L’allusion de Bolsonaro à l’incorporation de 750 000 chauffeurs routiers dans Auxílio Brasil [plan d’aide financière proposé par Bolsonaro en direction de plus 16 millions de familles; les résistances du Congrès en repousse l’application à décembre] ne peut pas non plus résoudre le problème. Avec la croissance galopante de l’inflation, cette aide n’aura pas un effet aussi important. Selon les données de Petrobras elle-même, le prix actuel des carburants est encore en retard d’environ 20% par rapport à la valeur considérée comme idéale par le marché, c’est-à-dire qu’il y a encore de la place pour de nouvelles augmentations. En outre, le coût d’un plein de diesel est bien plus élevé que R$ 400 reais [montant de l’aide prévue par l’Auxilio Brasil]. La catégorie des chauffeurs routiers a répondu de manière lucide, en soulignant que ce dont ils ont besoin, c’est de dignité et d’améliorations structurelles de leurs conditions de travail. Par conséquent, la lutte contre le PPI et pour la défense du parc de raffineries brésilien fait partie intégrante de l’agenda des revendications de la catégorie.
Faire face à la menace de la privatisation, c’est lutter contre les prix élevés
Il est nécessaire de construire une articulation unifiée entre tous les secteurs politiques et sociaux concernés par la lutte contre la faim, la pauvreté et le pillage des richesses nationales, afin de résister à la politique criminelle de fixation des prix (selon la PPI) et à la menace de voir progresser la privatisation de la plus grande entreprise publique d’Amérique latine. Soutenir et encourager la lutte des camionneurs est une nécessité en ce moment, malgré les contradictions politiques qu’implique la relation d’une partie de cette catégorie professionnelle avec le bolsonarisme [voir la note 1].

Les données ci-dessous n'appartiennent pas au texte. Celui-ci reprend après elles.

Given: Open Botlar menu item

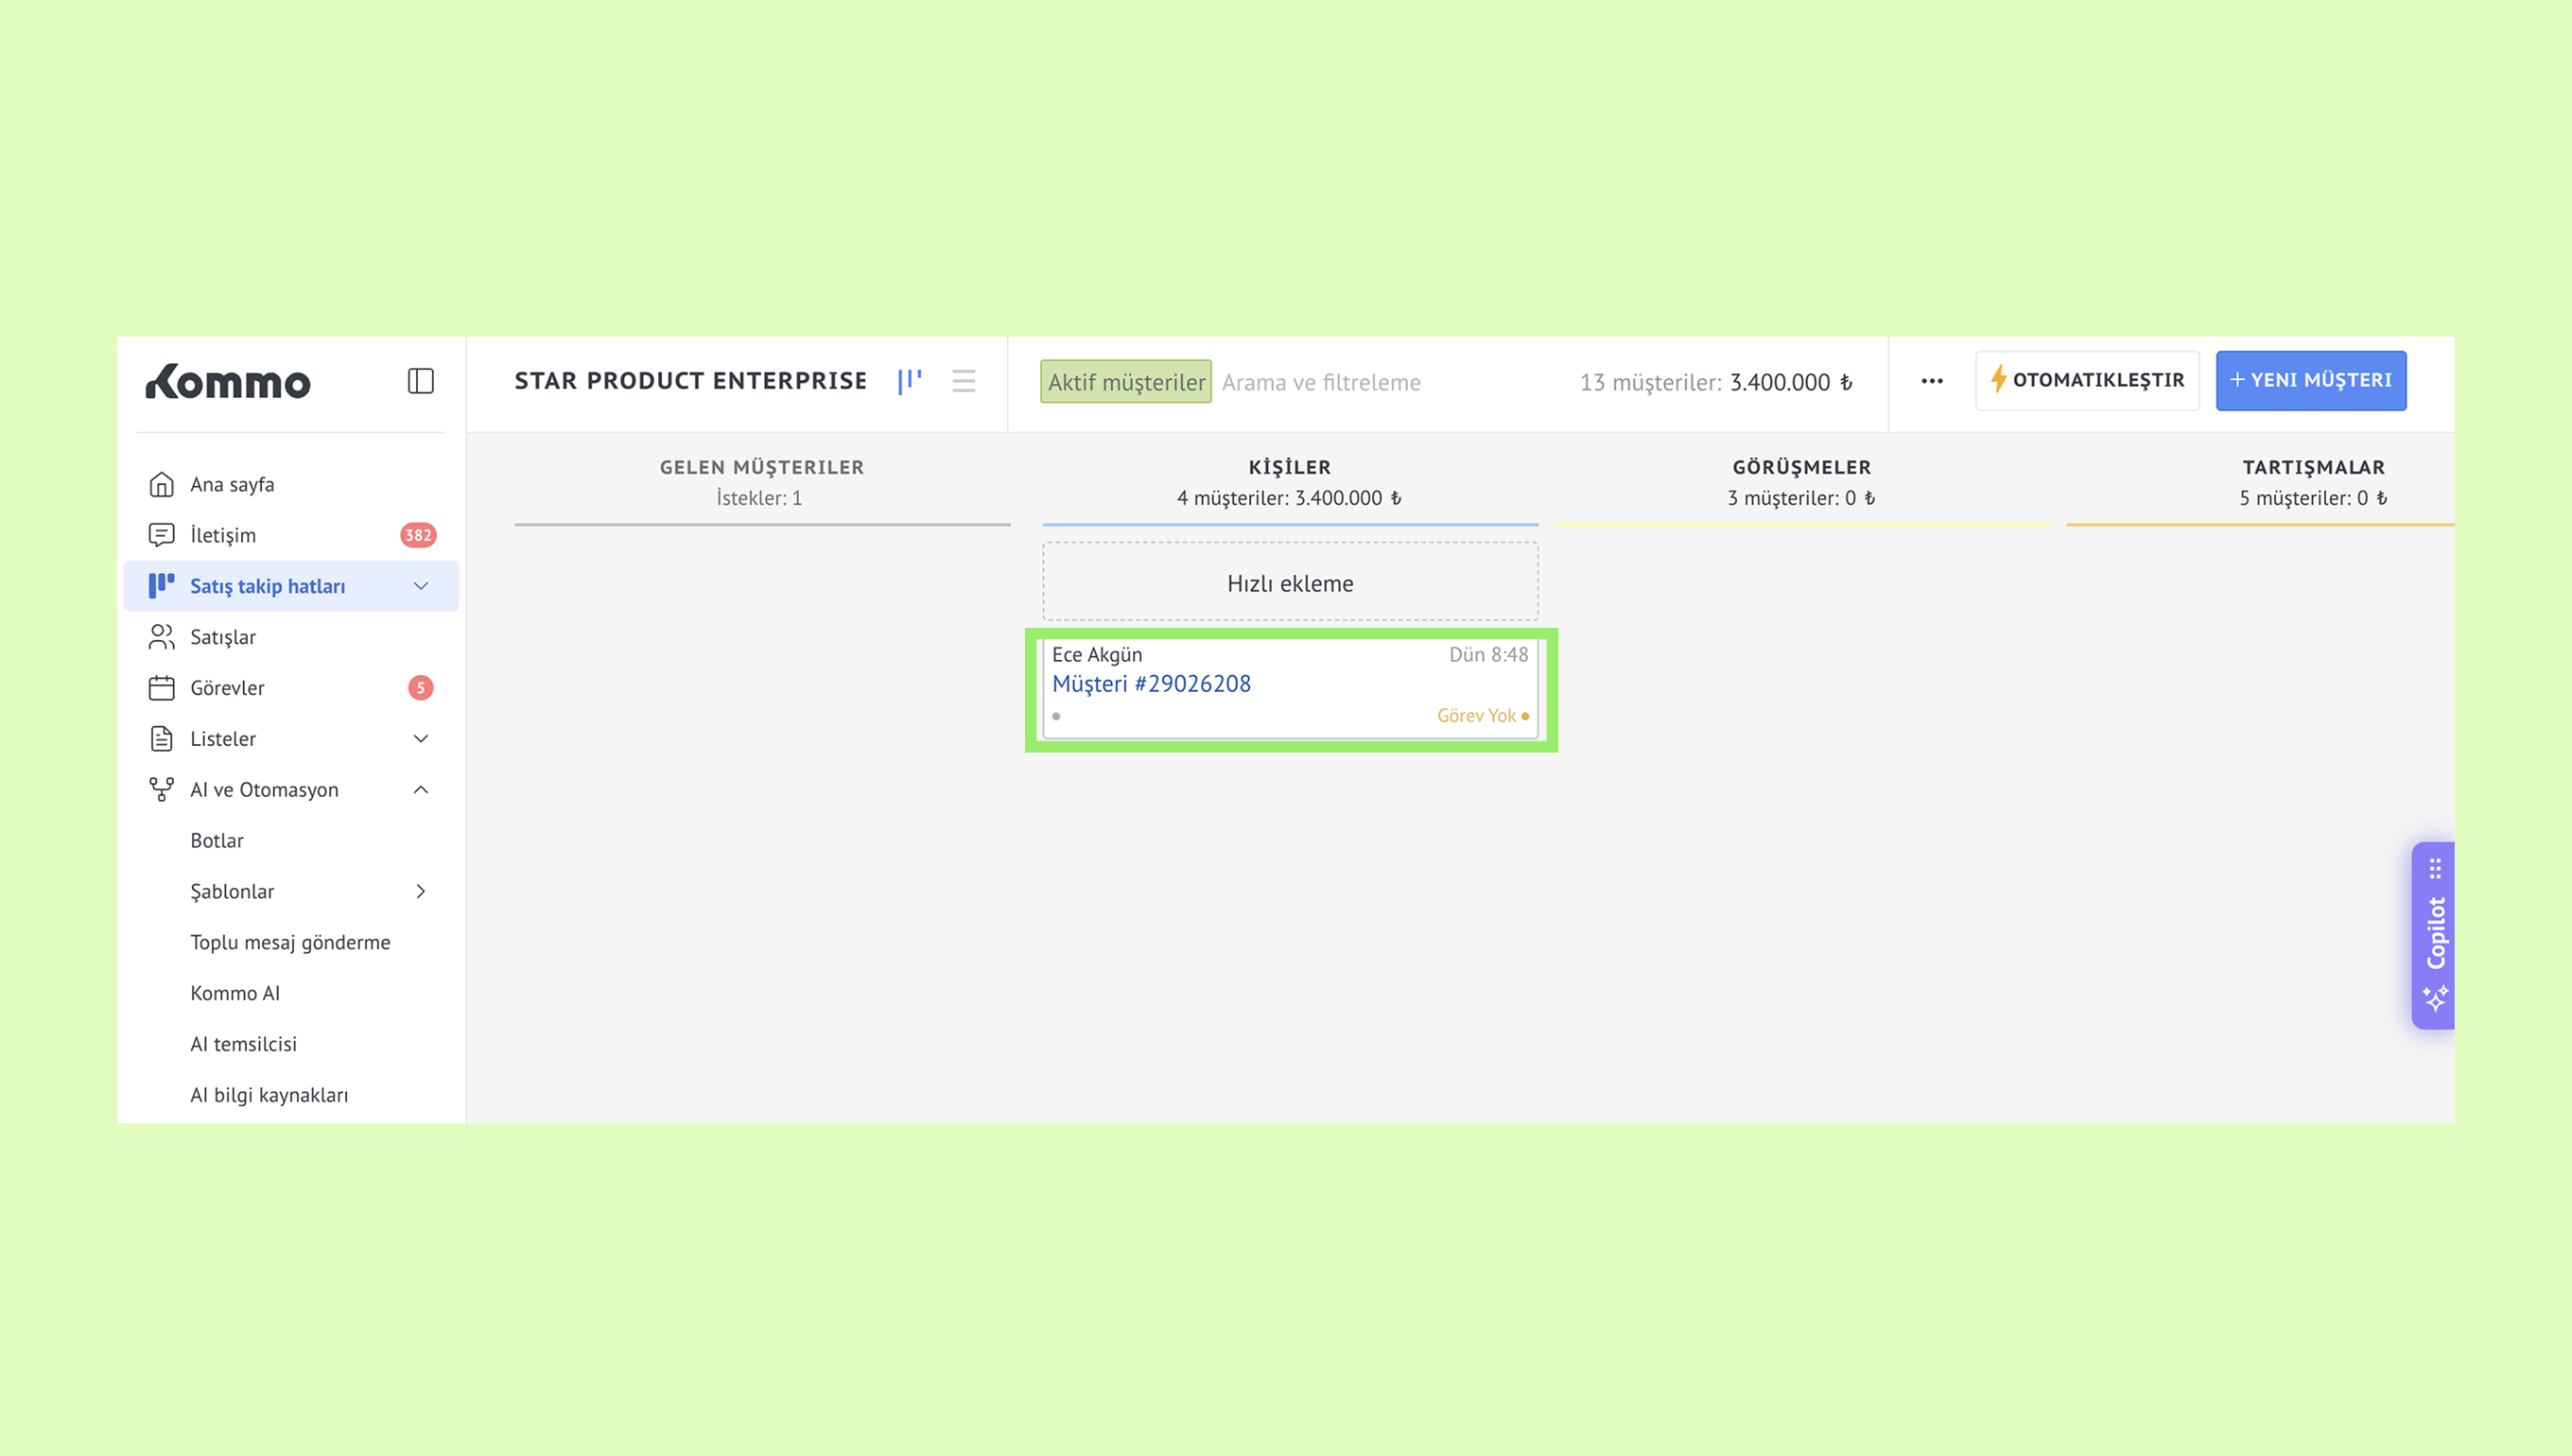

Les différentes organisations de gauche, les syndicats et les mouvements syndicaux doivent soutenir et dynamiser l’organisation et la résistance des chauffeurs routiers, des travailleurs urbains précaires, tels que les chauffeurs dépendant des plateformes, les livreurs et les coursiers à moto [très nombreux dans les grandes villes et soumis à des nombreux et graves accidents] qui sont quasiment empêchés de travailler avec l’augmentation du prix du carburant. Il est nécessaire d’avancer dans l’articulation avec les mouvements populaires, les associations de quartier, les mouvements de lutte contre les oppressions [féministes, des Noirs…] et les familles qui sont directement touchées par l’augmentation de l’inflation et du prix de la bouteille de gaz (GPL); ainsi que de combiner ce travail avec la promotion de la lutte des travailleurs du pétrole, qui ont défendu notre souveraineté pendant tant de décennies.
Mais il est aussi nécessaire d’élaborer un programme d’inversion du processus de privatisation et de contrôle social des prix des carburants à mettre en œuvre par un éventuel futur gouvernement de gauche. Lula doit, dès maintenant, mener cette résistance avec les mouvements sociaux.
Ceux qui ont faim sont pressés, il ne suffit pas d’attendre la 2022. S’il n’y a pas d’unité entre tous les groupes frappés par la hausse des prix, il sera très difficile de trouver une solution pour la population du pays. C’est le rôle de la gauche d’encourager cette unité et de construire des actions pour renverser ce gouvernement et empêcher que Petrobras soit privatisée une fois pour toutes, ce qui ferait augmenter encore plus les prix des carburants. (Editorial publié le 30 octobre 2021 sur le site Esquerda Online – animé par le courant Resistencia duPSOL; traduction par la rédaction de A l’Encontre)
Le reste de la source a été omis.